Donald Trump Colorado Supreme Court presidential primary ballot SCOTUS

Supreme Court of the United States (SCOTUS): In a major development before the upcoming Presidential Elections in the USA, the SCOTUS reversed the verdict of Colorado Supreme Court which had declared former President Donald Trump to be ineligible under U.S. Constitution’s Insurrection Clause and hence removed him from the State’s presidential primary ballot.

The Bench of John Roberts, CJ., Clarence Thomas, Samuel Alito, Sonia Sotomayor, Elena Kagan, Neil Gorsuch, Brett Kavanaugh, Amy Coney Barrett and Ketanji Brown Jackson, JJ., unanimously held that the power to enforce Section 3 of 14th Amendment to the US Constitution against federal officeholders and candidates, lies with the Congress and not the States.

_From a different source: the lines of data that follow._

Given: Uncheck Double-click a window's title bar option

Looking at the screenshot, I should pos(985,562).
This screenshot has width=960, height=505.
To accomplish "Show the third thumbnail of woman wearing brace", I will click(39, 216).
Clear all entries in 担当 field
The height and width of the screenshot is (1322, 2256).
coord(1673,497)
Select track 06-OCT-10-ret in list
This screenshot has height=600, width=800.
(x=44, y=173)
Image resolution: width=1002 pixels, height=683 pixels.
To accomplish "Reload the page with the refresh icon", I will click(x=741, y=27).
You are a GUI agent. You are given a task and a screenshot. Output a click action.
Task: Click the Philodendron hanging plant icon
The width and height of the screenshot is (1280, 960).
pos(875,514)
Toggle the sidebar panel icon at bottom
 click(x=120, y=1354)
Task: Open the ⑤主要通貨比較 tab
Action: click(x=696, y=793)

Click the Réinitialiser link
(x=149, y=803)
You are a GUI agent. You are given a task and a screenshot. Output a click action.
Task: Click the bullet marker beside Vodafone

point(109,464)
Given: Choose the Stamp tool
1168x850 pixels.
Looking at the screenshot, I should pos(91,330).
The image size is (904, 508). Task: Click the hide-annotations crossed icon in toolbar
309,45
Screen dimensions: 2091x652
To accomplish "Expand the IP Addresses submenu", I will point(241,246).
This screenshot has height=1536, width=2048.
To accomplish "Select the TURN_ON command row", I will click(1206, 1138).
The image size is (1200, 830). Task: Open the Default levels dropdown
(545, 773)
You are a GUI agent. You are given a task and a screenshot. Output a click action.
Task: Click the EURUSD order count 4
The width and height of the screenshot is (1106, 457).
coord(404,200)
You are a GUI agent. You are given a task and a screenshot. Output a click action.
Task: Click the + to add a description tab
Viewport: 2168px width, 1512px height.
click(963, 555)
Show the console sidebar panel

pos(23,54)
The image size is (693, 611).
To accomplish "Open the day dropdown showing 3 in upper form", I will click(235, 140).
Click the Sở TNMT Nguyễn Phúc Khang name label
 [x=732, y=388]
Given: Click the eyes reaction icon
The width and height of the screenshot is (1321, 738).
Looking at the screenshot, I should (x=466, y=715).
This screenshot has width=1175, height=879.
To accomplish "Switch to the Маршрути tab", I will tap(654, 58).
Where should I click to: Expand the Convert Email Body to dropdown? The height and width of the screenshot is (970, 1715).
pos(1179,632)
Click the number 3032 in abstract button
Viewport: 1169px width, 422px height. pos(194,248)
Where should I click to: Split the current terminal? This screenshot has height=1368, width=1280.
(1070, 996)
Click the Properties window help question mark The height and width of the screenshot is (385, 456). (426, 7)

Background: In September 2023, four Republican and two unaffiliated Colorado voters filed a petition against former President Trump and Colorado Secretary of State Jena Griswold in Colorado state court contending that after his defeat in 2020 Presidential Elections, Donald Trump disrupted the peaceful transfer of power by intentionally organizing and inciting the crowd that breached the Capitol as Congress met to certify the election results on 06-01-2021. Therefore, consequently Trump is constitutionally ineligible to serve as President again. The respondents contended that Section 3 of the 14th Amendment applies to the former President because after taking the Presidential oath in 2017, he intentionally incited the breaching of the Capitol on January 6 to retain power.

The Colorado Supreme Court with a ratio of 4:3 ordered the Colorado secretary of state to exclude the former President Trump from the Republican primary ballot in the State and to disregard any write-in votes that Colorado voters might cast for him.

The afore-stated decision was challenged by Donald Trump before the SCOTUS.

Core Issue: The SCOTUS had to decide that whether the Colorado Supreme Court err in ordering former President Trump’s exclusion from the 2024 presidential primary ballot?

Court’s Assessment: the Court noted that the 14th Amendment expand[ed] federal power at the expense of state autonomy” and thus fundamentally altered the balance of state and federal power struck by the Constitution.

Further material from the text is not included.